The Washington Post really may be getting a spring in its step under billionaire Jeff Bezos. I mean, when was the last time you got to spend $9,500 on food?
The newspaper’s famed restaurant critic Tom Sietsema recently got to invite eight caterers to his home to feed him and chosen dinner guests that turned up in the photo spread and included WaPo reporters J. Freedom du Lac, and fashion writer Robin Givhan.
The nearly $10K result ended up as last weekend’s cover story for WaPo Magazine.
Sietsema pulled out the machetes for this one, but arguably also included positive qualities about each one. Without telling the catering companies his real name or that he was a food critic for The Washington Post, he dished pointedly about each catering experience. The reviews came complete with “Oops,” “Praise” and “Would I use them again?” categories. He gave each company letter grades and concluded that he would definitely invite three caterers back again and would give a fourth another try.
The other four?
“Does Popeyes deliver, hon?”
And, “Sure, — if my top picks were busy.”
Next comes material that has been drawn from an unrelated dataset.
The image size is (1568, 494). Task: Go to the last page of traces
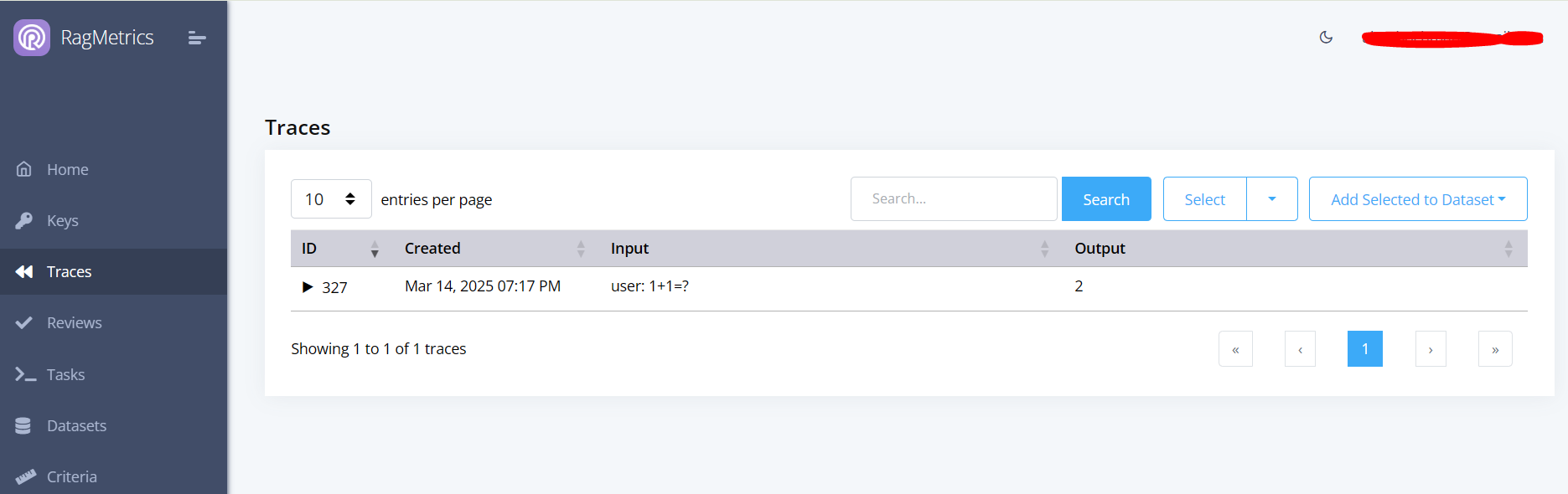(1495, 349)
Had they known they were going under the knife of a food critic, would they have voluntarily served Sietsema? Would they have spit in his food? The Mirror reached out to the catering victims to find out.
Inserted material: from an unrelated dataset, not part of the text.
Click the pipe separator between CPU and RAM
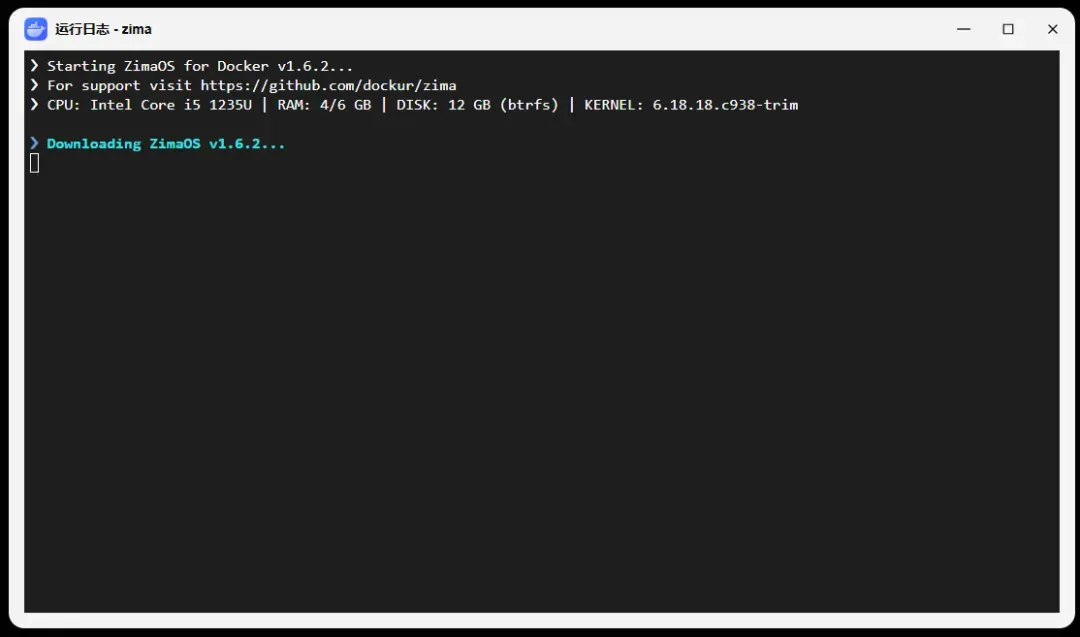Image resolution: width=1080 pixels, height=637 pixels. tap(264, 105)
“Yes, any opportunity to serve is an opportunity we’d take,” Stacy Carroll of Design Cuisine told The Mirror in a phone conversation about the story. Design Cuisine received the grade of “B” with Sietsema saying he’d invite them back only if his top picks were busy.
Carroll seemed to welcome his critiques.
“I’d love a second chance to perform even better again,” she said. “We definitely appreciate that we were selected as one of the top caterers for D.C. Honestly, we give him a lot of credit for the insight he put into the story.”
But others were less than pleased.
As reported by Washington D.C. Eater, two catering companies sent in letters to WaPo food and dining editor Joe Yonan to protest Sietsema’s ways. Occasions CEO Mark Michaels, whose company received a “C” grade, said Sietsema played favorites with his “personal” caterers. “It is impossible for me or any of my colleagues or competitors to believe Mr. Sietsema’s personal caterers weren’t aware of a dinner party in his home,” he wrote. “Impossible. He’s Tom Sietsema.” Michaels says the critic should’ve disclosed any “personal preferences.”
Except isn’t that what he did in the expansive review?
Windows Catering Company CEO Andrew Gerstel was also not ecstatic about the story. One can’t help but think he wouldn’t have written the letter had his grade, a C-, been higher. Still, he had strong points — such as that in 2011, Sietsema, in an online chat, favorably mentioned Susan Gage and Federal City — the companies that rolled in with the first and second highest scores. Like Michaels, he believes Sietsema’s use of these caterers for previous personal events should’ve been disclosed.
Sietsema rejected a lot of what the complainers had to say.
“I do not have ‘personal’ caterers,” he told Washington D.C. Eater. “While I’ve used Federal City and Susan Gage before, the events I hired them for took place years and years ago and in a home other than where I now live or another venue. My phone number has changed since then, too. Bottom line: I’m pretty sure no one knew they were coming to my house on the night of the event.”
On a technical note, Gerstel also corrected the critic on what the vegetarian option was. “We did not serve a cheese stuffed pasta roulade with tomato fondue as he states,” he complained in his letter to WaPo. “The vegetarian item served as actually a Stuffed Portobello Mushroom filled with sweet pea risotto topped with crispy Tobago onion strings with sautéed broccolini and roasted red pepper, wild mushroom sauce [sic].”
Despite all that, he says he’ll live with his grade and hopes to improve.
So far, has such a pricy story created any new business? “It’s hard to judge that,” said Carroll of Design Cuisine. “We definitely heard form our clients. Over all, I feel we were rated well and we don’t have anything to complain about. I think the assessment he gave was fair. We had several meetings about it and I think learned more than were scorned.”